[Screenshot grounding data]
****************************************

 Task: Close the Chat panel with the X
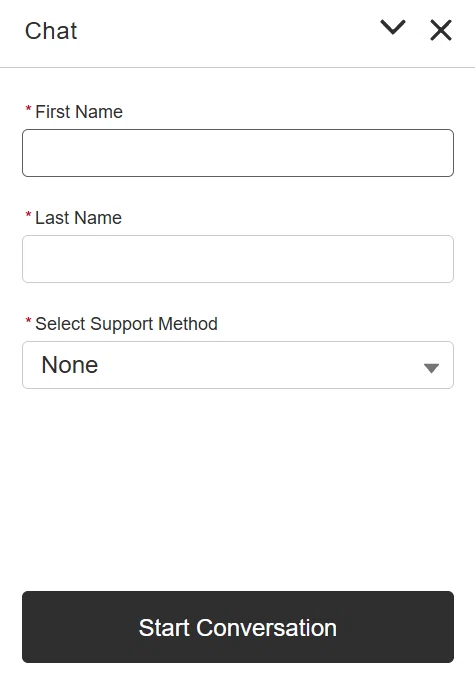pos(441,30)
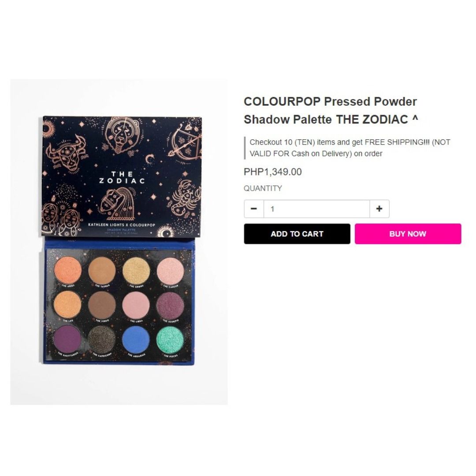The width and height of the screenshot is (476, 476).
Task: Click the Aquarius water bearer illustration
Action: pyautogui.click(x=118, y=203)

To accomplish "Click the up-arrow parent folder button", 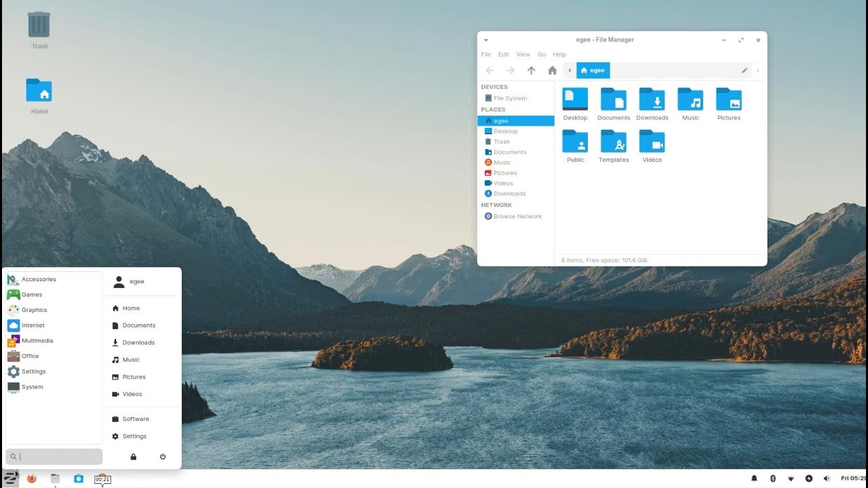I will click(531, 70).
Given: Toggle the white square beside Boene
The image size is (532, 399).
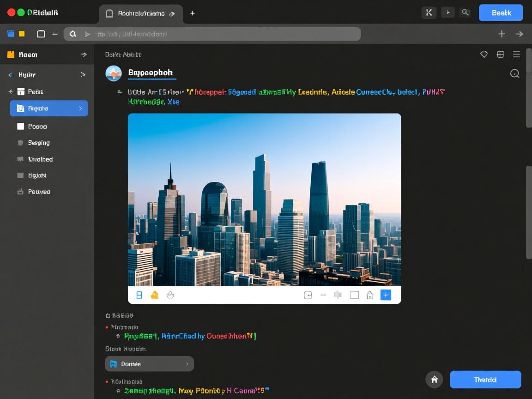Looking at the screenshot, I should coord(20,126).
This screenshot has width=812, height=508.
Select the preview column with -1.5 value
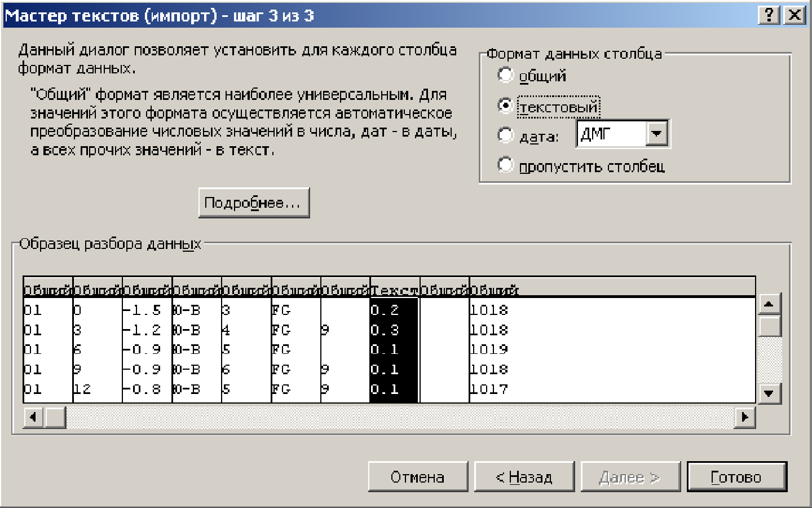coord(147,350)
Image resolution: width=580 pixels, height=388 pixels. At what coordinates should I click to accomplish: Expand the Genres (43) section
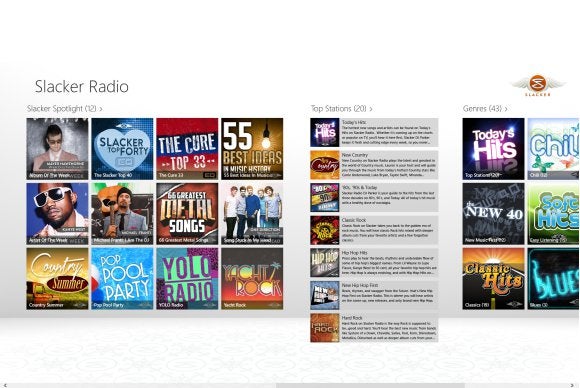(x=485, y=109)
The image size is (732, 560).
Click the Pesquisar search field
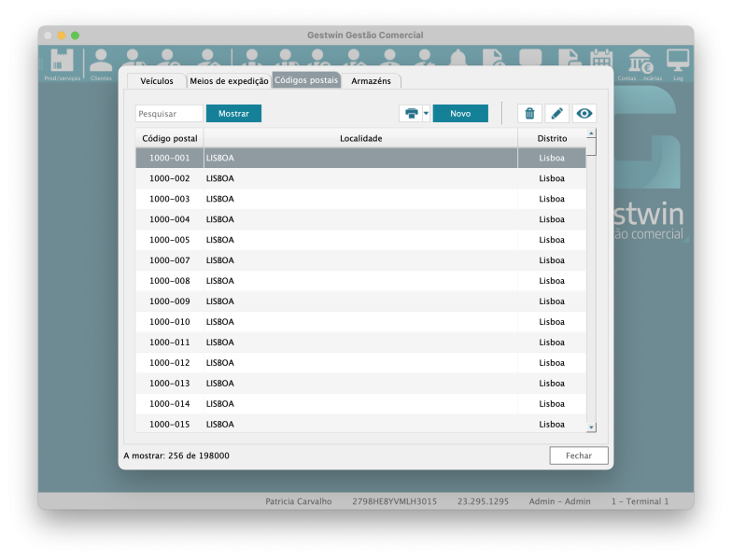pos(169,114)
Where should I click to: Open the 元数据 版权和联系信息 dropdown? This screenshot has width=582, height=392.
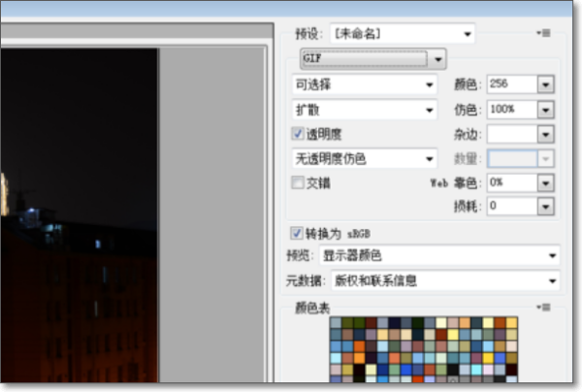tap(445, 281)
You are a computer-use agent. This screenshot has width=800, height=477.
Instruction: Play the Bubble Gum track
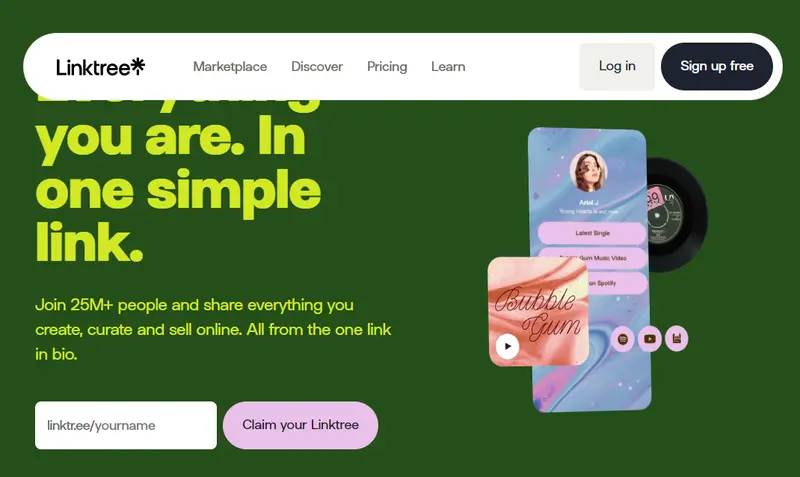[507, 346]
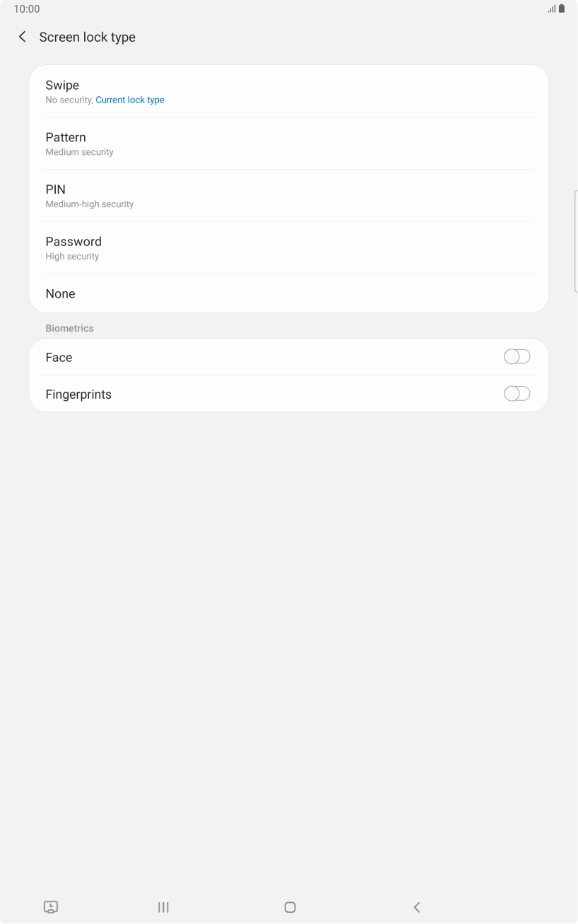
Task: Select Pattern lock type
Action: click(66, 138)
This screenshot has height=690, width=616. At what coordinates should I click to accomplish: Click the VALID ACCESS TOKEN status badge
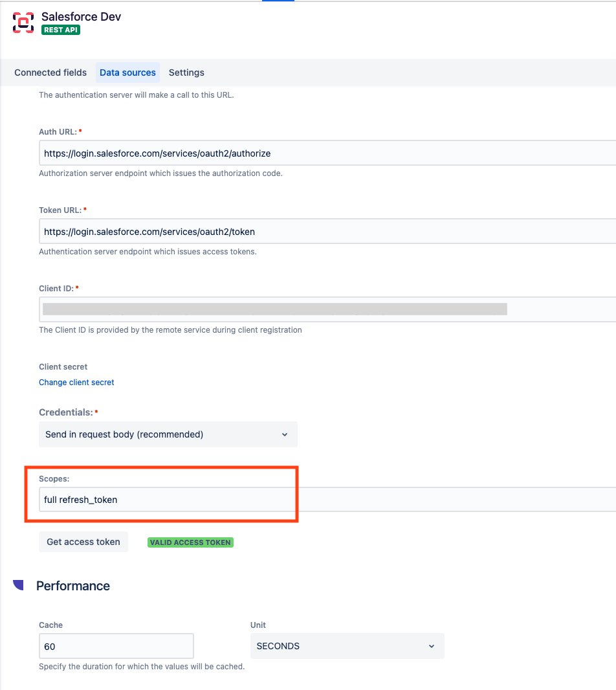point(190,542)
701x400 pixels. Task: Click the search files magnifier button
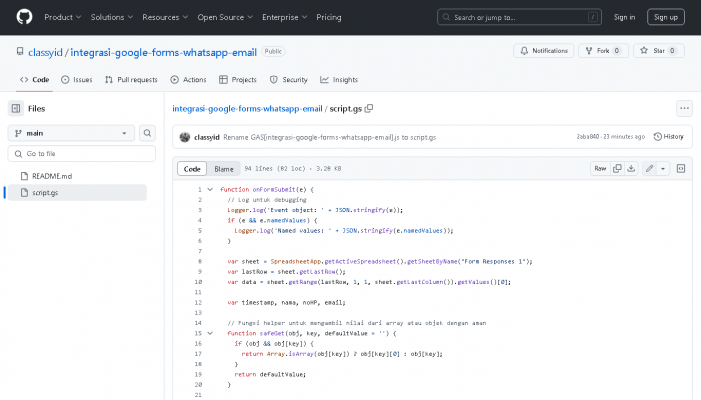(147, 133)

****************************************

TASK PROMPT:
Exactly the lines from the line containing "701x400 pixels. Task: Click" to the end of the records need to be copied, both ends included, with pictures left out.

OUTPUT BELOW:
701x400 pixels. Task: Click the search files magnifier button
(147, 133)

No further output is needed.